Leggett & Platt posts first quarter EPS of $.29. 1Q EPS of $.29; sales of $816 million, 14% higher than in prior year. Repurchased 2.0 million shares during the quarter; outstanding shares declined to 147.8 million.Ended first quarter with net debt at 25.6% of net capital, below 30% - 40% target range.Raising 2010 EPS guidance to $.95 - 1.30, on sales of $3.1 - 3.4 billion.

Diversified manufacturer Leggett & Platt reported first quarter earnings per diluted share of $.29. Earnings from Continuing Operations were $.30 per share, including a $.03 per share net benefit from unusual items (a $.05 per share benefit associated with the sale of a building, and several smaller items that net to a $.02 per share expense). In the first quarter of 2009, earnings were $.02 per share (including a $.04 per share expense associated with a significant customer bankruptcy). Earnings increased primarily as a result of higher sales, cost structure improvements, and pricing discipline.

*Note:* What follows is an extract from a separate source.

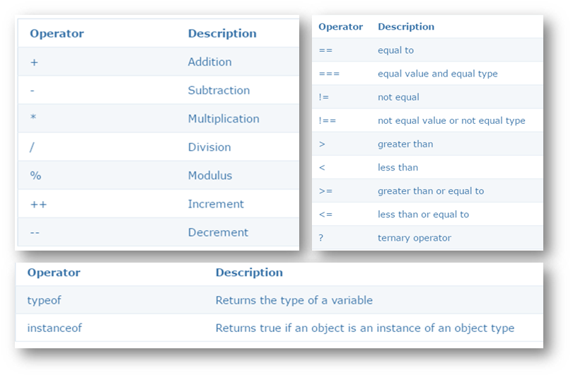Click 'Returns the type of a variable' text
The width and height of the screenshot is (573, 378).
[294, 300]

Sales from Continuing Operations were $816 million, 14% higher than in the first quarter of 2009; unit volumes improved approximately 18%, but were partially offset by reduced prices associated with steel-related deflation that largely occurred during the first half of 2009.

Markets Improving
President and CEO David S. Haffner commented, "We are encouraged to see market improvement and sales growth during the first quarter. That growth, combined with last year's significant cost reduction efforts, led to meaningful earnings improvement. Gross margin remained over 20%, despite a noteworthy increase in steel costs during the first quarter.

"Our balance sheet and cash flow remain strong. We maintain significant financial flexibility; we have lower net debt (in dollars) than for most of the past decade, no significant fixed-term debt maturing until 2013, and over $400 million available in our commercial paper program.

"Strategically, we have essentially concluded the first part of the three-part strategic plan we announced in November 2007, having successfully refocused the company by divesting low-performing businesses. We've also made substantial progress on the second step of the plan - to improve margins and returns on the businesses we have kept - despite significant declines in market demand. Margins should continue to increase as the economy improves.

"The third step of our strategy is to grow the company at 4-5% per year, on average, over the long term. For the next couple of years, gradual market recovery should provide ample growth, and we should benefit significantly from our advantaged competitive positions, improved cost structure, and spare production capacity. Longer term, we aim for growth to come from development and commercialization of innovative new products, and from identification of and expansion into potential new growth platforms.

"While operating under our new strategy, we have achieved Total Shareholder Return (TSR(1)) of 49% over the last 28 months, which ranks within the top 4% of all S&P 500 companies. TSR for the S&P 500 index was negative 13% over that identical time period."